Available records:
┄┄┄┄┄┄

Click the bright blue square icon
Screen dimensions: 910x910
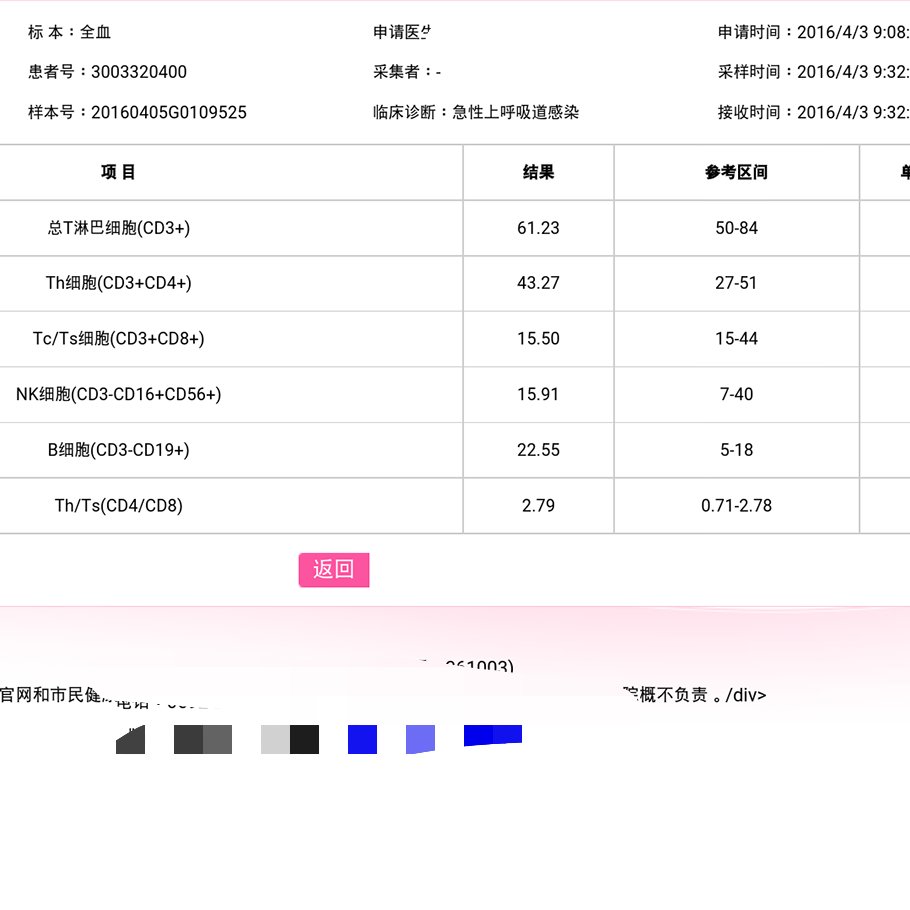[362, 739]
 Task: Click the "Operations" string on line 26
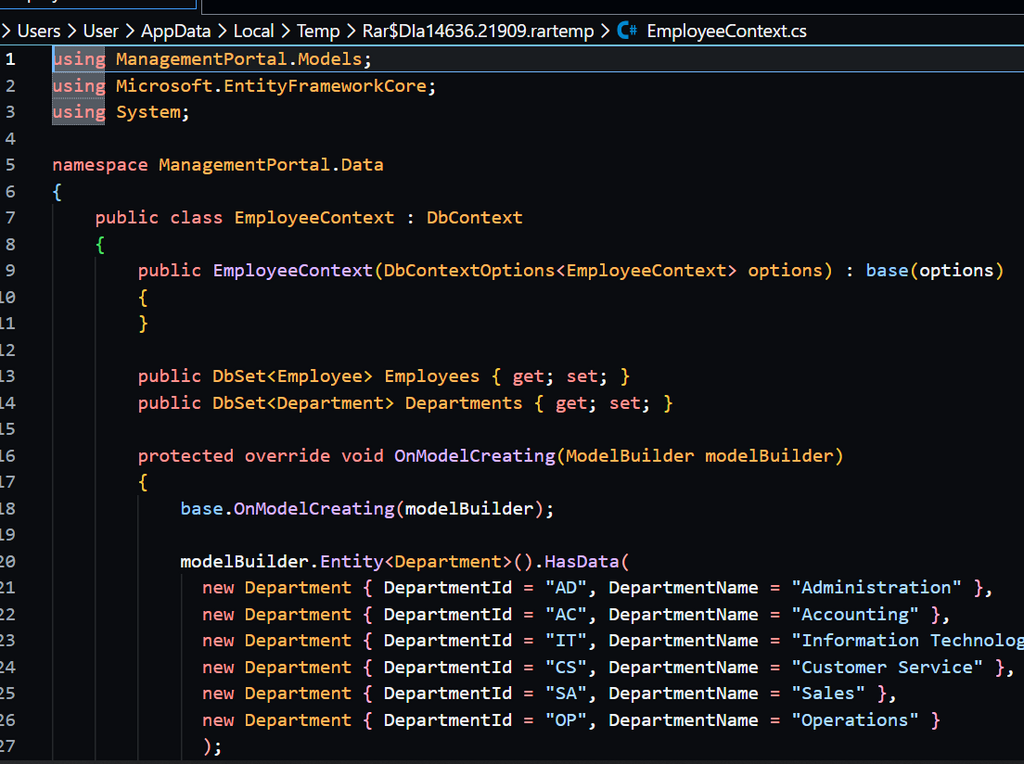point(855,720)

┄┄┄┄┄┄

What to do: Which lines above contain the word "Click" with its capitalization matched exactly? Return each of those lines in full.

Result of the task:
Click the bright blue square icon
 Task: Click the "Operations" string on line 26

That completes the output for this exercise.